By Ahmet Bushati
Part thirty-one
Memorie.al/After the flag was altered in 1944 with the addition of the communist star, Shkodra transformed into a center of resistance against the regime, paying a high price for its tradition of freedom. By April 1945, high school students, already feeling betrayed by the promises of the war, gathered to oppose the new terror that imprisoned and killed innocent people. Communism turned Kosovo into a province of Yugoslavia, while Shkodra was punished for its “historical crime”- its defiance against invaders. The “Postriba Movement” became a tool to suppress all dissent, plunging the city into an unprecedented spiral of suffering: imprisonments, executions, and the destruction of families.
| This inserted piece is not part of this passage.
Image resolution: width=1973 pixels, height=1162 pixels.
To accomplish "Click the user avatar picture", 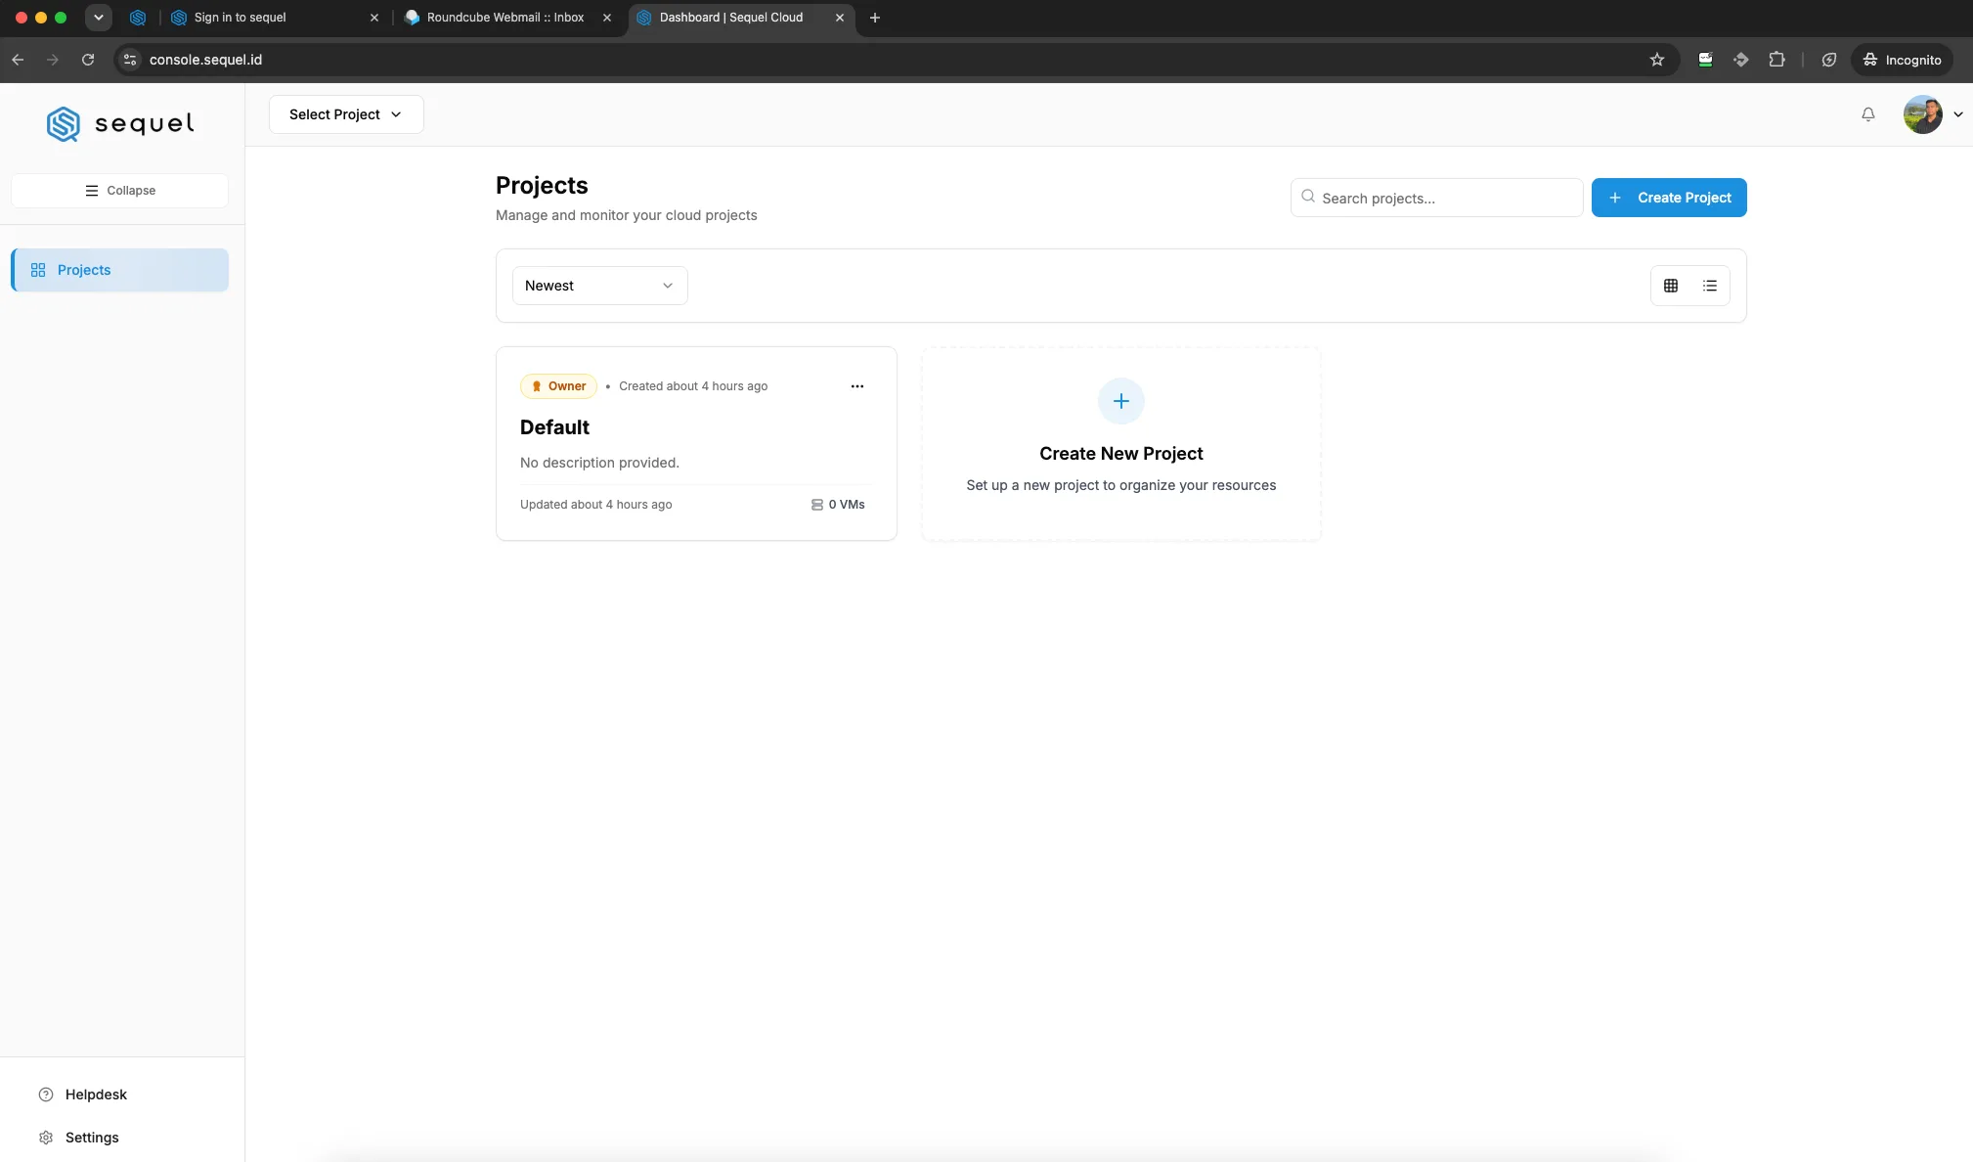I will 1922,114.
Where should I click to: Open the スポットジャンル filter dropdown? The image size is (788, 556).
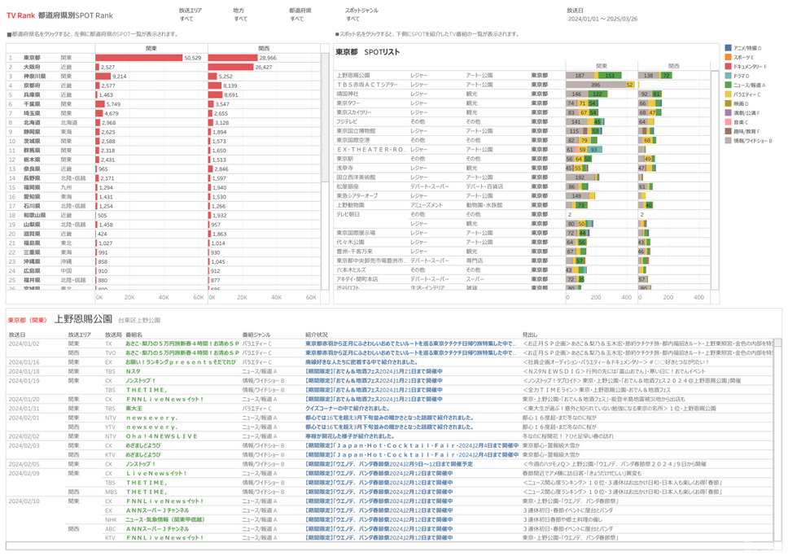352,18
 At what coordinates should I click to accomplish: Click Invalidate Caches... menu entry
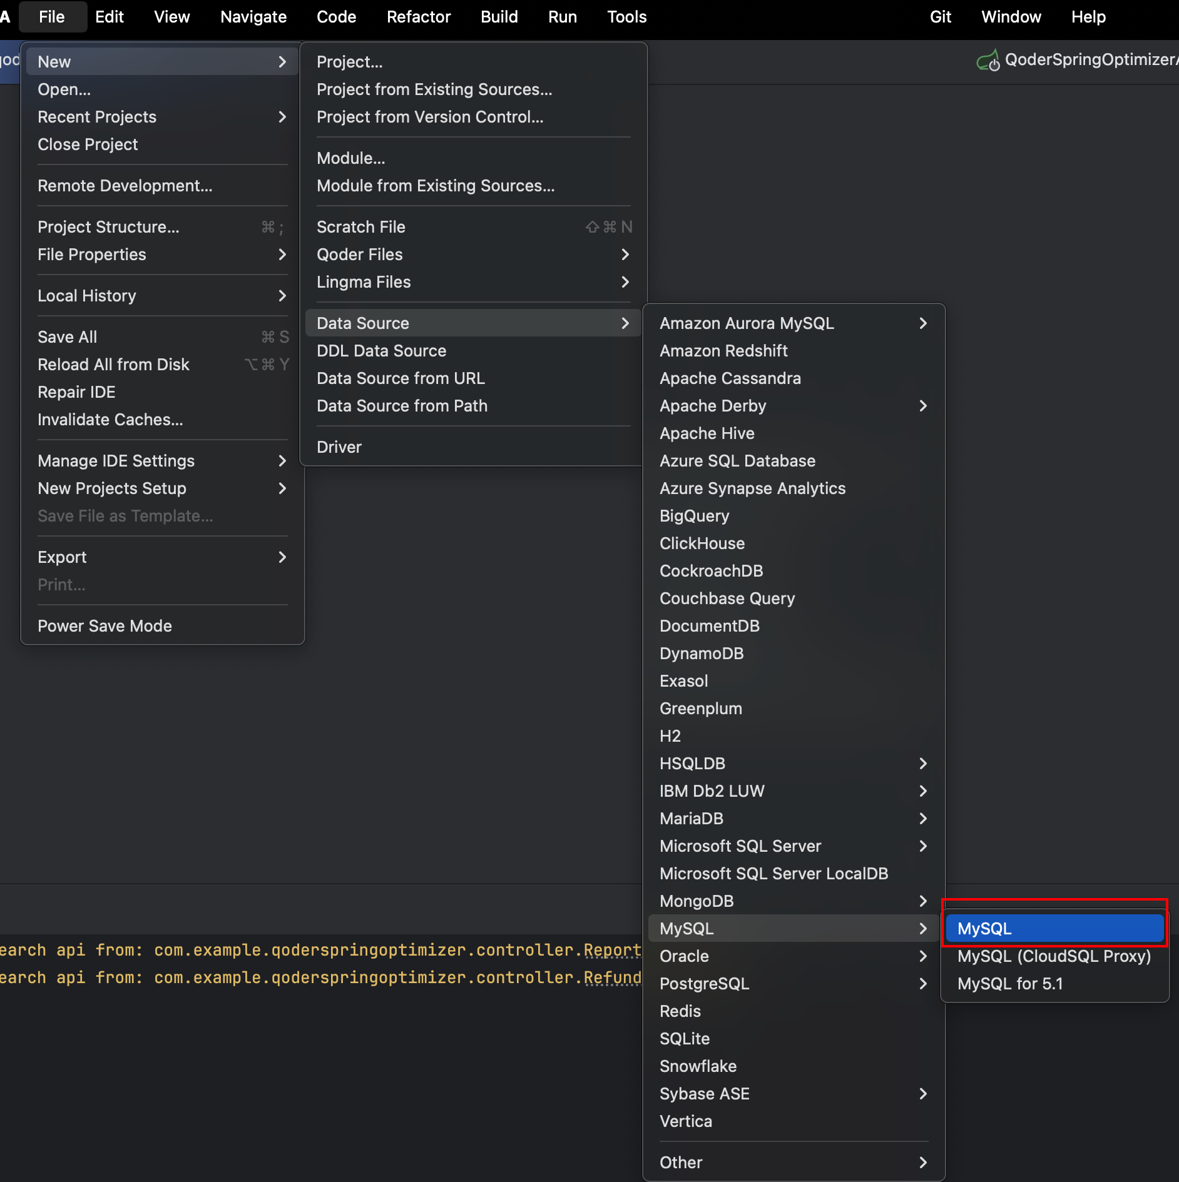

The high school students, alongside citizens, became symbols of resistance, while some “young communists” turned into tools of the State Security, leading to expulsions, imprisonments, and internments.
Four times, Shkodra rose in armed rebellion, but history forgot these battles. This book is written to remember the countless prisoners, the tortured, the killed, and the parents who suffered in silence. It is a warning against dictatorship and a plea for future generations not to forget the sacrifices made for freedom.
Continued from the previous issue
In the Footsteps of a Diary
Shkodra in the first years under communism
But within my drama, I unintentionally created a piece of comedy that deserves to be told: It must have been three or four hours at night when the policeman, as if following the order he had received from the boss, handed me over to his office. As on other occasions, Kasem Troshani was there with the boss. They told me that they would confront me with some people with whom I had no social relations. Out of suspicion that I might talk to them, they had thought of putting me under the boss’s desk, which was closed on all sides, except for a gap with an entrance from the back, inside which, when the boss sat down in his chair, he could stretch his legs.
Before they put me in there, as if in a box, they told me very seriously: “You will stay there without moving or feeling anything at all. If you play a little, little by little, or if you only say one word, or if you even cough up a single thread, poor you, then you know for yourself”!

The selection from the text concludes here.